Thursday, May 23, 2019

TWU LOCAL 100 ELECTION OBJECTION NOTES HOW FEW WORKERS VOTED

Transport Workers Union Local 100 is the union for New York City bus and subway workers. They, just like the UFT, had a recent election for officers. Just as with the UFT, the voter turnout was abysmal. The challengers in the Local 100 are protesting the election with the US Department of Labor.

In the Chief Leader article covering the challenge, Joe Campbell one of the defeated candidates for President is cited. Tony Utano is the TWU President who won the election.

In the immediate aftermath of the election results, Mr. Campbell wrote in a social media post that Mr. Utano’s slate “was voted in by 18 percent of the eligible voting membership. That means 82% did not vote for them. Think about how dangerous that is going into contract talks. The fault of voter suppression, member disenfranchisement, and a purposefully horrible election process is the fault of the Union leadership and they wear that badge with dishonor throughout this upcoming term.”
I thought it might be interesting to compare what Michael Mulgrew's mandate is among working NYC teachers (no retirees or non teaching UFTers in this comparison. I want to talk teachers.

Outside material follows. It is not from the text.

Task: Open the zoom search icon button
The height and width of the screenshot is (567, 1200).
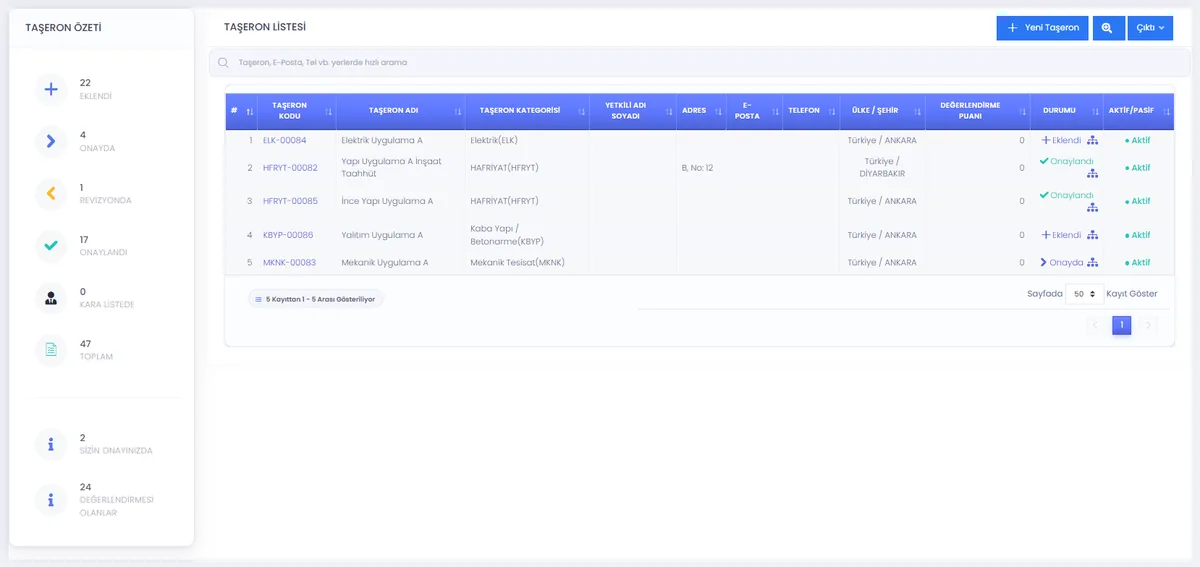Action: [x=1107, y=28]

Fortunately, we have Jonathan Halabi from New Action's breakdown of the votes. While I disagree with Jonathan writing a wrong name for one of the caucuses as it is insulting to them and their voters, I still was pleased to have a place to look for election results.

There are around 70,000 UFT NYC teachers (that is probably a low number), Jonathan counts 11,909 voters. That translates into about a 17% turnout among teachers. We are approaching low turnout levels not seen since schoolboard elections. Michael Mulgrew's percentage of the votes may look huge at 78%, but it is only about 13% of the eligible teachers. Mulgrew's real strength is with retirees who don't vote in most unions for who represents active members.

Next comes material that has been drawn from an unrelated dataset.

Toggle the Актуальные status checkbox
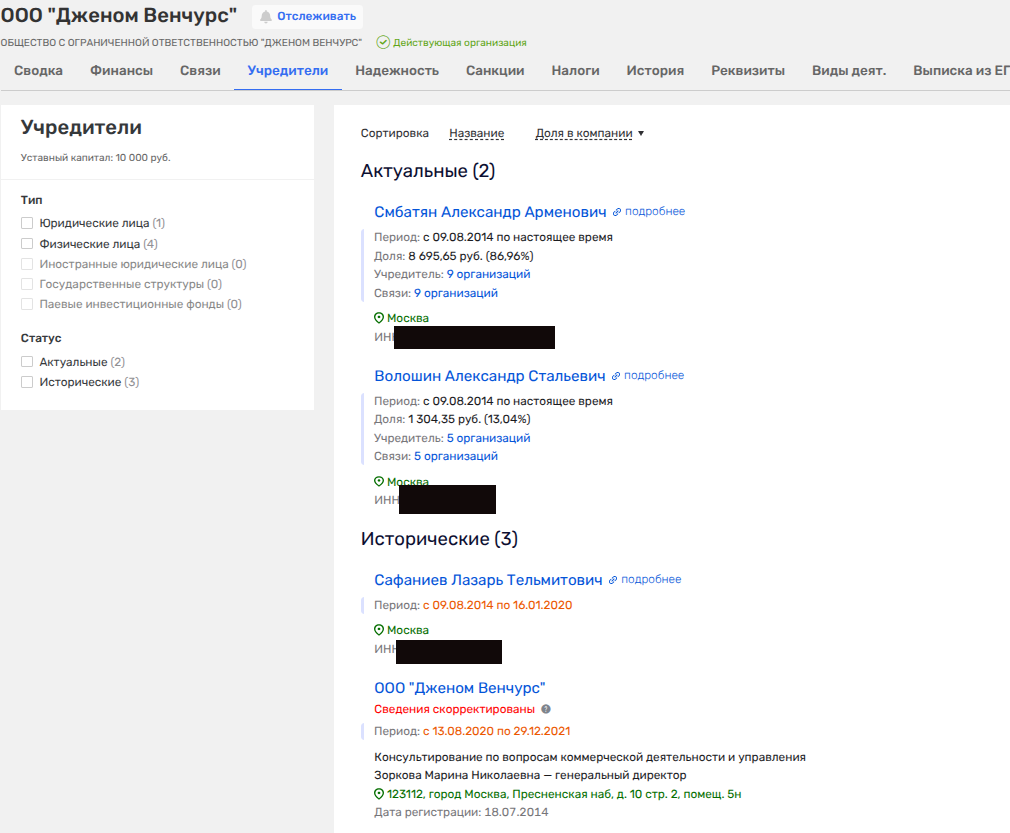This screenshot has height=833, width=1010. click(x=27, y=362)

Since Jonathan counts in a way that shows the number of voters lower, there probably were a few more voters but you get the idea.

A 13% mandate (let's make it 15% if we estimate higher) is no mandate and it explains why we can't do much as a union. On the other hand, to be fair let's give another view. Some might argue that the 86% teacher voting in favor of the recent contract shows teachers are content. That referendum had over 60,000 teachers cast ballots but voting was done in the schools where it is easier to get teachers to vote but there is very little security.

Do any readers want to chime in here? Are teachers content or have they given up on the UFT or is there something else going on?

4 comments:

  1. Unfortunately, it doesnt matter what I think.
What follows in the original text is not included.